Escrito por Alicia H. Puleo.
Publicado en Mujeres en red. El periódico feminista.
Diciembre del 2005.
La antropología ha definido al patriarcado como un sistema de organización social en el que los puestos claves de poder (político, económico, religioso y militar) se encuentran exclusivamente o mayoritariamente en manos de varones, el patriarcado se ha presentado en todas las formas de organización social y aunque no necesariamente se presenta de la misma forma, pues sus características varían según el contexto, aún así es considerado de manera universal y presente de forma sistemática en la historia, pero ¿por qué? ¿qué ha hecho que sea de este modo?

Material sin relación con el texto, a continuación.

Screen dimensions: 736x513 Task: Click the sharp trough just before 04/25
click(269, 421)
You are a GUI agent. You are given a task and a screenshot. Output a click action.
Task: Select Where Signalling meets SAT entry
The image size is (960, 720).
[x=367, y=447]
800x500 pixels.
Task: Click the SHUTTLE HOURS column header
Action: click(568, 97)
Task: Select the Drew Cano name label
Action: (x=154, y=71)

La autora ha definido dos formas en las cuales se presenta el patriarcado, la primera de esta es el patriarcado de coerción donde las normas son regidas en tanto a los papeles de hombres y mujeres dentro de la sociedad, el desobedecer este orden establecido puede acarrear sanciones sociales hasta puntos tales como la definición de la vida o la muerte, además esta forma de presentación del patriarcado es común de las estructuras sociales denominadas "no desarrolladas"; por otro lado se encuentran los patriarcados de consentimiento común en las denominadas "sociedades desarrolladas" donde se pasa de ser un control coercitivo a uno incitativo donde será el propio sujeto quien busque ansiosamente cumplir el mandato impuesto socialmente de forma sutil, siguiendo a través de estos los patrones normativos por "voluntad" impuestos por la sociedad capitalista y mediatizada, basada en el sistema sexo- género.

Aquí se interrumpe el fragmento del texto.